Reason

Neal Stephenson Wants To Tell Big Stories

NEAL STEPHENSON IS the author of some of the most prescient and beloved science fiction of the last 30 years, including Snow Crash, The Diamond Age, Cryptonomicon, and Seveneves. His fiction deals heavily with economics, online culture, the history of philosophy, and the nature of money, with descriptions of bitcoin-like cryptocurrency systems appearing years before the technology’s real-world debut. His books frequently evince a skepticism of state power and an appreciation for decentralized technologies that will appeal to libertarians.

He’s also worked in the tech industry, serving as an early employee at Blue Origin, the private space firm founded by Jeff Bezos, and working with the Long Now Foundation to promote optimistic science fiction explicitly intended to inspire actual technological innovation. In 2014, he took a role as the chief futurist at Magic Leap, a pioneering augmented reality company.

Stephenson’s latest doorstopper of a novel, Fall; or, Dodge in Hell (William Morrow), is a not-quite-sequel to his 2011 book Reamde, a sprawling contemporary thriller set against the backdrop of a multiplayer online role-playing game built partially around the complexities of international currency. Fall picks up where the earlier book left off, with the story of Richard Forthrast, the game’s wealthy founder. It follows him into the virtual afterlife, telling a two-strand story set in both physical reality and a simulated environment. It’s part exploration of the legal and technological mechanics of radical life extension, part Dungeons & Dragons–style epic fantasy quest. Imagine a TED Talk on the singularity delivered jointly by Elon Musk and John Milton.

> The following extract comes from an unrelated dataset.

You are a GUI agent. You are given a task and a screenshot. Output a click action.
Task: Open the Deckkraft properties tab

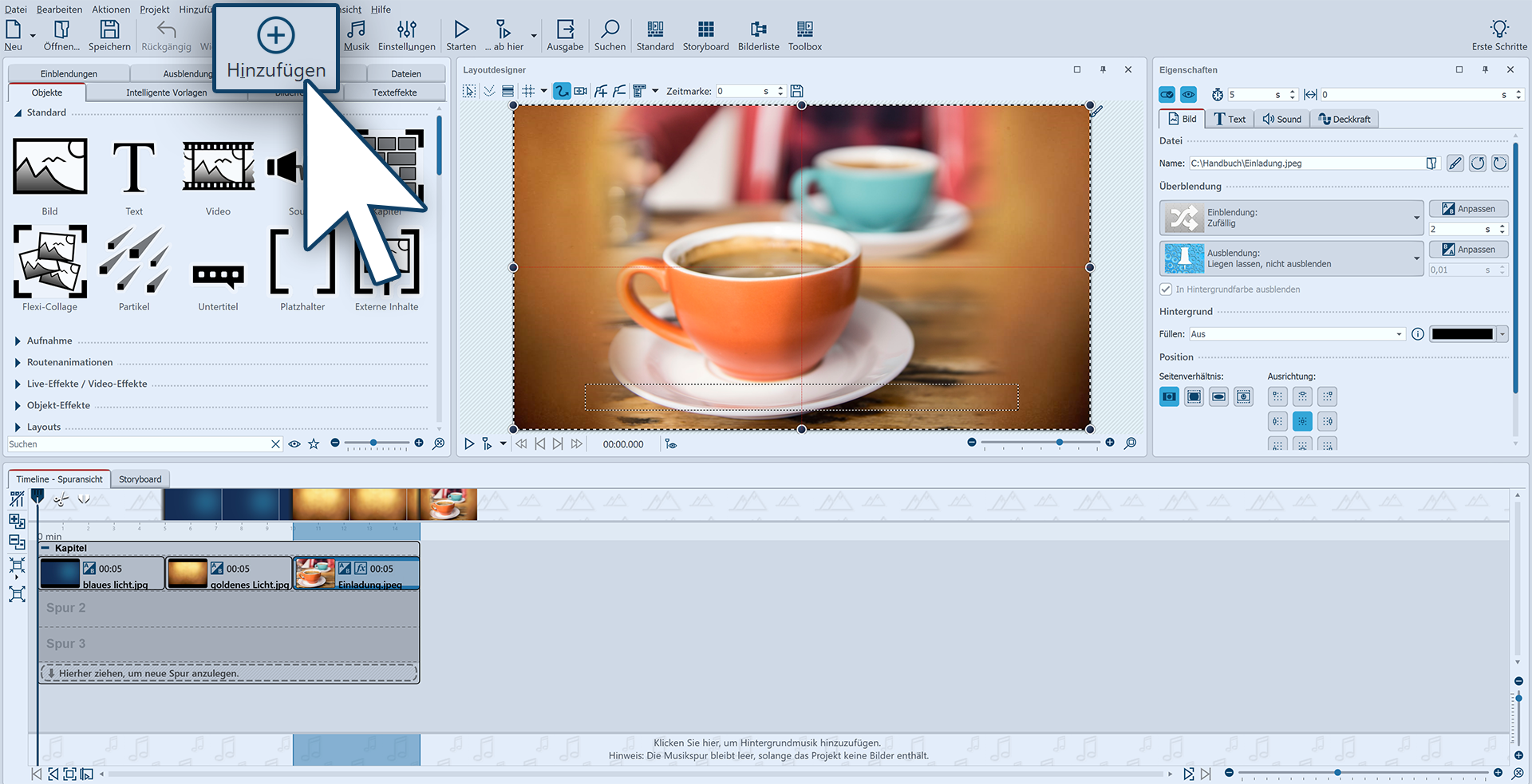click(1344, 119)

Fall is, in other words, a typically fascinating work by one of the most fascinating minds in fiction, science or otherwise. In June, Tyler Cowen, chairman of the Mercatus Center at George Mason University, spoke with Stephenson about the current state of the economy, the future of technology, and how decentralized platforms have shaped the past and present of online culture.

Cowen: Let me start with some general questions about tech. How will physical surveillance evolve? There’s facial recognition in China that’s coming to many airports. What’s your vision for this?

Stephenson: I think it’s just going to be based on what people are willing to tolerate and put up with. There’s already something of a backlash going on over the use of facial recognition in some cities in this country, so I think people just have to be diligent, and be aware of what’s happening in that area, and push back against it.